Depuis une quinzaine d’années, de nombreux secteurs économiques se métamorphosent, grâce à l’essor d’internet, à la grande diversification des offres des fabricants, et à la concurrence des opérateurs locaux.

La distribution de matériel médical est la caricature même de ce phénomène.

Les hôpitaux, structures de santé et cliniques privées trouvent leur bonheur dans cette concurrence, la qualité des produits et les prix devenant très diversifiés.

L’intérêt du malade est bafoué, alors que c’est bel et bien lui qui devrait en premier bénéficier de ces nouvelles opportunités. Il ne sait dans quelles conditions sont réalisées les analyses médicales et ne connait pas la valeur des résultats qu’on lui fournit. La déontologie n’a plus sa place.

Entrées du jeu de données
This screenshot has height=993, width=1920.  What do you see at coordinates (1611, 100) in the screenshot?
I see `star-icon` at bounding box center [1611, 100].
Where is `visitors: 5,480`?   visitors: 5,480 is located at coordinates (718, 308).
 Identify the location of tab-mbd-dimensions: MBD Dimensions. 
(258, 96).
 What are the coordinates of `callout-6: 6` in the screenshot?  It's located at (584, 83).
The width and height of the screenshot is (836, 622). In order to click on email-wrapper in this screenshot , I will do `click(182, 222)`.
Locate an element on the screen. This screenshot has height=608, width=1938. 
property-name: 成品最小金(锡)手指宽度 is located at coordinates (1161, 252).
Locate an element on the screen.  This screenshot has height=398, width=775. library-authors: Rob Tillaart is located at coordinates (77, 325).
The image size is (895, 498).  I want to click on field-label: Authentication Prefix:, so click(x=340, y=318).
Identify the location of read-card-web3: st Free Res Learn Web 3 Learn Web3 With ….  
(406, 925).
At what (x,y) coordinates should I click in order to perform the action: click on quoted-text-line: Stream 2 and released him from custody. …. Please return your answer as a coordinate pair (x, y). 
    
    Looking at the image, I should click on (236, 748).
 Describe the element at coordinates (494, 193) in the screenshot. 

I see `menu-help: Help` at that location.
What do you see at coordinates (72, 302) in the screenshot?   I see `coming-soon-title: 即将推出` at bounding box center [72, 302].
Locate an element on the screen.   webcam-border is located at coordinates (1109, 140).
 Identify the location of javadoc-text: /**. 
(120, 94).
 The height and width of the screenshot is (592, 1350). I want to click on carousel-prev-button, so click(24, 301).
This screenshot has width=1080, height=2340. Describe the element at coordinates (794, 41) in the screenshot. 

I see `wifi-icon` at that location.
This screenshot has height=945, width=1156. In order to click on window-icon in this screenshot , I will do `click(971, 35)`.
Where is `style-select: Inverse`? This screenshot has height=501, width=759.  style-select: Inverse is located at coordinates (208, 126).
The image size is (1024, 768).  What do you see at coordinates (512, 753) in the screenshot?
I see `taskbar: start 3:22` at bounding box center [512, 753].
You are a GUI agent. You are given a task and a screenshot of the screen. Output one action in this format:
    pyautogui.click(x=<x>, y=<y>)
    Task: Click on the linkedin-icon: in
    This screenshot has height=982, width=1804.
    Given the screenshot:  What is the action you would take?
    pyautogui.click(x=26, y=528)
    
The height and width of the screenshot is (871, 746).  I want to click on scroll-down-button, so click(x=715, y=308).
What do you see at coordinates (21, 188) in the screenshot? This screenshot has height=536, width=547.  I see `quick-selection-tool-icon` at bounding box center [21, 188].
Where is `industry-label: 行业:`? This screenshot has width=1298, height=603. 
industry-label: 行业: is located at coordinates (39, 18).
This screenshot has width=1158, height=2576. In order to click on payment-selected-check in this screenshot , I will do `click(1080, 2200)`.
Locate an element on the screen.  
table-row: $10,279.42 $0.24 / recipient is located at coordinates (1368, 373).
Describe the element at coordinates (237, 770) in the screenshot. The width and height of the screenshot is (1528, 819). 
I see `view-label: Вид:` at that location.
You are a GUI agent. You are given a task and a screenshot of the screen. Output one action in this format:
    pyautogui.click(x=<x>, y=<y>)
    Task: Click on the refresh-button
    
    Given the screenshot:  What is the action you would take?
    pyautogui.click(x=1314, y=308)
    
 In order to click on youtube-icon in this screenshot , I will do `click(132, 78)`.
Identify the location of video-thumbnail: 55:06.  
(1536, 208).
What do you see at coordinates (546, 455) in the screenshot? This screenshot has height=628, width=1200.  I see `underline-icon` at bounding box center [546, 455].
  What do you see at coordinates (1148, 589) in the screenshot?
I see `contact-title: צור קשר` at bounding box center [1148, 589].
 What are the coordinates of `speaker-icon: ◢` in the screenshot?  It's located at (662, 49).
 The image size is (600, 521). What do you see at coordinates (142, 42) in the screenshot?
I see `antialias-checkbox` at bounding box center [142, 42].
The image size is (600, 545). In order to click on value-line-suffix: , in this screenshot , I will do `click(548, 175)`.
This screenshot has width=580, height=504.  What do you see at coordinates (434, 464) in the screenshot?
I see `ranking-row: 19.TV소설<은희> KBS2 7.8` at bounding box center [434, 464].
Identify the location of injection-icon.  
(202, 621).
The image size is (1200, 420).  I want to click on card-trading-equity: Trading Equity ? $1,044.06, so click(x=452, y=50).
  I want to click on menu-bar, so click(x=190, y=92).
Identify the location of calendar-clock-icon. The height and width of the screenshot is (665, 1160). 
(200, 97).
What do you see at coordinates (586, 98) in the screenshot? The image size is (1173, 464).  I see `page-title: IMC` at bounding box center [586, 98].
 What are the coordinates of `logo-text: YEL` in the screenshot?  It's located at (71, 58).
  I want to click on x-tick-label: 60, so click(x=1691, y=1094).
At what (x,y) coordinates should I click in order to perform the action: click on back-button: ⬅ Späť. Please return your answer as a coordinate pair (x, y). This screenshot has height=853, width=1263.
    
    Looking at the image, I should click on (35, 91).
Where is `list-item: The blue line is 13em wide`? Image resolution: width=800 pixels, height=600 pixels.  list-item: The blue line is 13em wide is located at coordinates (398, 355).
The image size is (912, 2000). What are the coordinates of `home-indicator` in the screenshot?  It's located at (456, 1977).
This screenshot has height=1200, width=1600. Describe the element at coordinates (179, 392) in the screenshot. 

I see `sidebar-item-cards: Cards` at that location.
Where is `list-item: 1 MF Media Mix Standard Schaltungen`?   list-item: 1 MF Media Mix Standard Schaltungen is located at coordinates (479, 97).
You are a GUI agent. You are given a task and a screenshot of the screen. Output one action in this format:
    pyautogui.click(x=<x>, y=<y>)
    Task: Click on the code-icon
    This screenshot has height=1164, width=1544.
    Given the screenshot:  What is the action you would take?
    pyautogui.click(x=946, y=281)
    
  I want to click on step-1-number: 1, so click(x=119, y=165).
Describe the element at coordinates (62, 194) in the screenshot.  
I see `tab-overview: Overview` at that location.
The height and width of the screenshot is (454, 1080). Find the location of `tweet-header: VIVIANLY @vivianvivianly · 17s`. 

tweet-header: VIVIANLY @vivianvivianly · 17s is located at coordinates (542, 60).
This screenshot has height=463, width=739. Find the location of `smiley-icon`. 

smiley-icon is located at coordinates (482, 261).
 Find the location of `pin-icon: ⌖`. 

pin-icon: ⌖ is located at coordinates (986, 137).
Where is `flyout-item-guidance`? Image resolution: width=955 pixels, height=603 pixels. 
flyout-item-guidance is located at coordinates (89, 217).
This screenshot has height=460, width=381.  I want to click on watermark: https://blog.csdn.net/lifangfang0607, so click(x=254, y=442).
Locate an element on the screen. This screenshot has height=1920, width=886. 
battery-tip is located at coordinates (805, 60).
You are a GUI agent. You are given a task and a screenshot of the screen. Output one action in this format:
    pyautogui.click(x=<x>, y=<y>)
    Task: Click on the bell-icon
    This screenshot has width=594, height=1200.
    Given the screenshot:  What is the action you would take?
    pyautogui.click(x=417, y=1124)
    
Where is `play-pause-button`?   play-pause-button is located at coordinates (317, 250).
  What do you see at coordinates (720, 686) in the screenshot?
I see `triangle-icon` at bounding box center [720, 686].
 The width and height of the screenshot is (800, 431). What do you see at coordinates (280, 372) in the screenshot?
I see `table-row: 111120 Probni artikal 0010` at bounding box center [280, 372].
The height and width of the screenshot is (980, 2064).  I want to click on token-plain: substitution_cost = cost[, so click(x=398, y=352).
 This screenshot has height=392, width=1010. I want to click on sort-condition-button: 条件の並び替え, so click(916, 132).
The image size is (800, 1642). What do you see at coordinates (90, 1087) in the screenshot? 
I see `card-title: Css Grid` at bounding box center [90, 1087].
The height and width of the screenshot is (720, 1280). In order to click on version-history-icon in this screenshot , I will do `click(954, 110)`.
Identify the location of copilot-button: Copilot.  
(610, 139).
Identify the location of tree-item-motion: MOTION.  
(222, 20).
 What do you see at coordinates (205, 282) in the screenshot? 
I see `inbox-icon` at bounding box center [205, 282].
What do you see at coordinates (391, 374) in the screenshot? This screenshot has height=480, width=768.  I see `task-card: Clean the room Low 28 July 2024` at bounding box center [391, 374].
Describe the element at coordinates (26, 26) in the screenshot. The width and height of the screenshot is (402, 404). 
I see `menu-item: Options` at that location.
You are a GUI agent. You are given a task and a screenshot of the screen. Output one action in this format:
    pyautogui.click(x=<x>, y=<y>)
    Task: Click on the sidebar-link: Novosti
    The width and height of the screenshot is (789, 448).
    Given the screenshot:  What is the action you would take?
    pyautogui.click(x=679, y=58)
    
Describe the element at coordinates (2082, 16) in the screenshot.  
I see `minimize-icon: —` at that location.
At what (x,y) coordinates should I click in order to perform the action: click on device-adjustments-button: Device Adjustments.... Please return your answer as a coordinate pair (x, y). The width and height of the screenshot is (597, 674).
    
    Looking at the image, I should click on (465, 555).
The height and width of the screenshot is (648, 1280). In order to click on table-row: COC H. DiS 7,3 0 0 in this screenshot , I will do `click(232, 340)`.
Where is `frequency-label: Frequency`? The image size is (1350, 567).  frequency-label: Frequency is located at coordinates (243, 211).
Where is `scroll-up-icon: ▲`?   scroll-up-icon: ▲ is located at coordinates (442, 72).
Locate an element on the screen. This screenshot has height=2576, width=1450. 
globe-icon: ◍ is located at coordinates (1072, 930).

__CONSIGNE A__.
Recopiez le passage du texte sur la distribution de matériel médical, en commençant à « Les hôpitaux, structures » et en terminant à « devenant très diversifiés. ».
__CONSIGNE B__.
Dressez la liste des facteurs grâce auxquels, selon le texte sur la distribution de matériel médical, de nombreux secteurs économiques se métamorphosent.

__CORRIGÉ A__.
Les hôpitaux, structures de santé et cliniques privées trouvent leur bonheur dans cette concurrence, la qualité des produits et les prix devenant très diversifiés.

__CORRIGÉ B__.
- l'essor d'internet
- la grande diversification des offres des fabricants
- la concurrence des opérateurs locaux